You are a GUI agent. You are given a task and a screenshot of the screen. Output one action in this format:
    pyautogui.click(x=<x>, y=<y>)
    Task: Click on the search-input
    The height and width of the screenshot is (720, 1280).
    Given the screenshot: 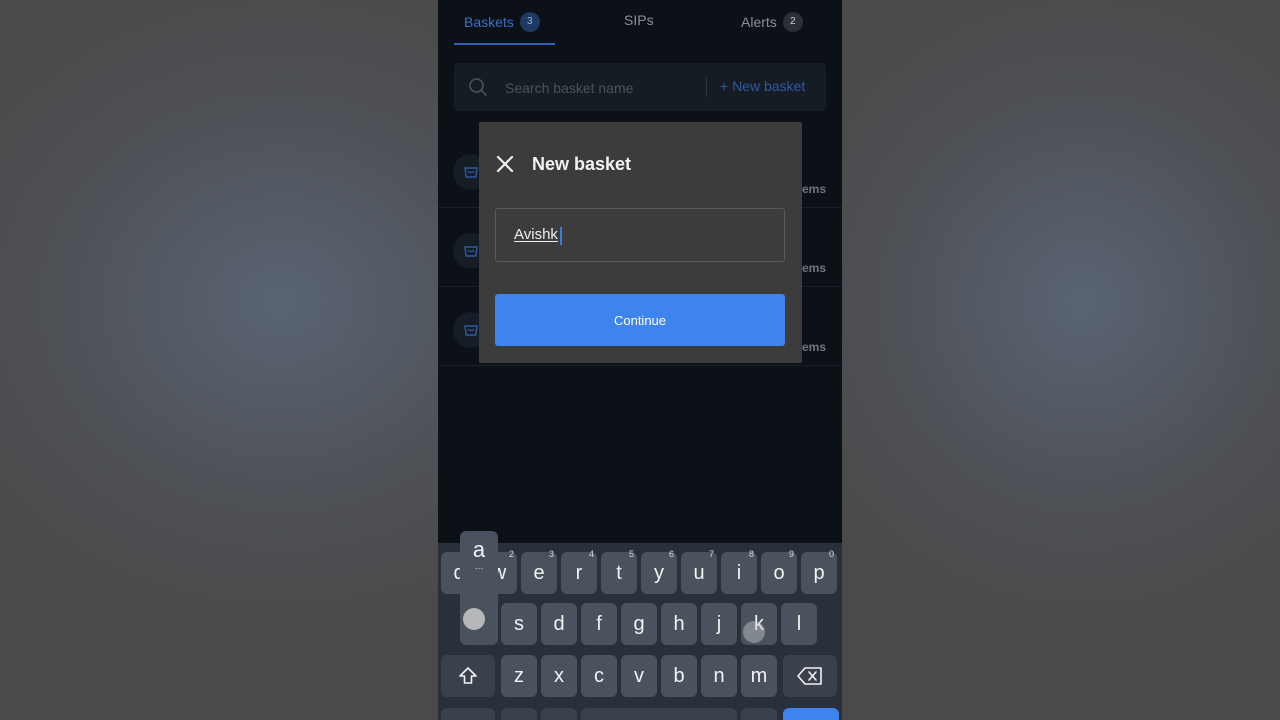 What is the action you would take?
    pyautogui.click(x=600, y=88)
^^^^
_Task to complete:_
Arrange the lines from the first one above through the line containing "The height and", inclusive, as a numbered list, omitting any blank lines.

_Solution to this problem:_
1. You are a GUI agent. You are given a task and a screenshot of the screen. Output one action in this format:
2.     pyautogui.click(x=<x>, y=<y>)
3.     Task: Click on the search-input
4.     The height and width of the screenshot is (720, 1280).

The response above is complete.